Twenty-seven years ago, a woman walked into a Senate hearing room to testify about sexual harassment she said she had faced from a Supreme Court nominee who denied her claims.
On Thursday, a woman will walk into a different Senate hearing room and testify about the current high-court nominee — a man who denies her allegations that he sexually assaulted her while they were in high school.
Echoes of Anita Hill’s historic testimony against Justice Clarence Thomas were unmistakable this week as the country braced for Christine Blasey Ford’s testimony against Brett M. Kavanaugh.
Though separated by nearly three decades, Thursday’s hearing comes during a political moment similar to the one the nation witnessed in 1991, playing out as a record number of women vie for office in the midterm elections.
Back then, Hill’s testimony helped galvanize a movement that tripled the number of female senators in Congress and turned women’s representation a rallying cry in political races around the country.
Fueling that effort were the widely broadcast images of 35-year-old Hill fielding questions from an all-male Senate Judiciary Committee in October 1991. At the time of the hearing, only two senators were women — and neither was on the committee that vets potential Supreme Court justices.
Hill described the moment she first entered the hearing room in her 1997 book “Speaking Truth to Power.”
The chaotic scene “startled me momentarily,” wrote Hill, who did not respond to a request for comment.
“The focal point of the large room was a long table draped in a bright green cloth. . . . Immediately to my right and left were throngs of photographers; behind me were my advisers, more journalists, staffers, and other nameless observers. In front of me, facing me and the bank of journalists, was the Senate Judiciary Committee — fourteen white men dressed in dark gray suits.”
Hill’s allegations had burst into public view less than a week earlier when she gave an interview to NPR about Thomas, her former boss at the Equal Employment Opportunity Commission. The next day, the University of Oklahoma law professor held a news conference where she volunteered to testify in greater detail before the Judiciary Committee.
Thomas, who denied Hill’s charges, addressed the committee first. Hill watched his remarks from her hotel room on Capitol Hill before departing for the Russell Senate Office Building.

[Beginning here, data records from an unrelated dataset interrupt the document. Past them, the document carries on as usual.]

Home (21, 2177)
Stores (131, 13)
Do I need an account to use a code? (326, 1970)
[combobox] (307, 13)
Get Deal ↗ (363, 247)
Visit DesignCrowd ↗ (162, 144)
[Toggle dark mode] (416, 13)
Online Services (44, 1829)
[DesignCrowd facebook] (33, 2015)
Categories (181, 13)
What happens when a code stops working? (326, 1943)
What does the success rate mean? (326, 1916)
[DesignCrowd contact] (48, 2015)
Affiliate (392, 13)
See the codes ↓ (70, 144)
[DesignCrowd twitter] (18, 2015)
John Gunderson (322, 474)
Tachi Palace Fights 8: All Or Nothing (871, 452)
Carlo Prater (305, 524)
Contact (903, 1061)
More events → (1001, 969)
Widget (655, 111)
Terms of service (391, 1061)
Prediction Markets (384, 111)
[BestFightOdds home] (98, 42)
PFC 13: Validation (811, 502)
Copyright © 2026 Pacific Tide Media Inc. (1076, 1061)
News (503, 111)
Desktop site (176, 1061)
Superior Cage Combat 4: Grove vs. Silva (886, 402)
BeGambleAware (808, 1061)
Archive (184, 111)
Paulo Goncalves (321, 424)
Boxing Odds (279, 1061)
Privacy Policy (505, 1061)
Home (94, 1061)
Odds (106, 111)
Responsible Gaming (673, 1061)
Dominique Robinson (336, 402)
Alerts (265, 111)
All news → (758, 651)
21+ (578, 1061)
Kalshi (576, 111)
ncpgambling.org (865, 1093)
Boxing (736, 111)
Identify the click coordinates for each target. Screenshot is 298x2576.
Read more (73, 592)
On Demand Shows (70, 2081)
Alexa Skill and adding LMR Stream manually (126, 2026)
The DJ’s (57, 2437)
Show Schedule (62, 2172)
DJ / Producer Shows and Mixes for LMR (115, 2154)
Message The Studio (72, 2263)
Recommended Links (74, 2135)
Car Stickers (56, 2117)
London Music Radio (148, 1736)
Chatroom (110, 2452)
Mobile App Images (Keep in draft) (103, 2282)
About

When she arrived, Hill did not know she would be testifying the whole day.
“We walked swiftly through a gauntlet of reporters and camera operators filling the hallways. Every one of our steps echoes down the long corridor of the Russell Building, with its fifteen-foot ceiling. Senate staffers stepped out of their offices to watch the parade,” she wrote.
“As I walked down that corridor, I was certain that every journalist in the country was there. I was wrong. There were far more in the caucus room — reporters, photographers, camera operators, crew members — all waiting to capture the story.”
Hill’s hearing took place in the Kennedy Caucus Room, a large ceremonial chamber with a gilded ceiling that previously played host to the Watergate committee. She was accompanied by 12 family members, as well as lawyers and friends.
“My mother, would be eighty in five days, embraced me as cameras flash-froze the moment for posterity,” she wrote.
By contrast, Ford will testify Thursday in a smaller, more utilitarian committee room with little space for spectators or journalists.
For eight hours, a poised Hill spoke in sometimes explicit terms about Thomas’s alleged harassment, the room growing “unbearably warm” under the “hot glare of the lights and cameras,” she wrote.
By 7:40 p.m., when the first day of the hearing concluded, she was in “excruciating pain” from a preexisting medical condition that had caused tumors in her abdomen.
Underneath her turquoise linen suit, “my body was drenched with perspiration from both the tension and the pain,” Hill wrote.
Ford is expected to spend much less time before the panel, with each member of the Judiciary Committee allotted five minutes to question her. She will testify first, followed by Kavanaugh. No other witnesses are scheduled.
By contrast, the Hill-Thomas hearings lasted three days. Several witnesses attested to Hill’s truthfulness and said she had previously told them about Thomas’s alleged behavior.
Despite that, the Senate confirmed Thomas by a vote of 52 to 48.
Hill wrote that the testimony of two other women who were not allowed to testify, Angela Wright and Sukari Hardnett, would have helped rebut Thomas’s denial that he ever mistreated his staff.
“In the end, the Senate seemed hostile to hearing from any of us,” she wrote. “Neither Wright nor Hardnett was called, and I was allowed to testify only after public pressure mandated it.”
The gender balance on the committee has shifted since 1991. Four of the Democratic senators questioning Ford will be women. The Republican side, which has no female members, tapped a female sex crimes prosecutor to ask questions.
Ford’s hearing could prove a pivotal moment — the first for a high-court nominee since the #MeToo era radically changed the kind of behavior that is tolerated of public officials and powerful executives.
Since she came forward in an interview with The Washington Post, the 51-year-old research psychologist has stayed entirely out of the public eye. Her lawyers have said she faces death threats.
Hill, too, wrote that she faced threats against her life.
“What happened in October 1991 should not have happened to me or anyone else,” she wrote. “Nevertheless, it did. . . . My life has been forever changed.”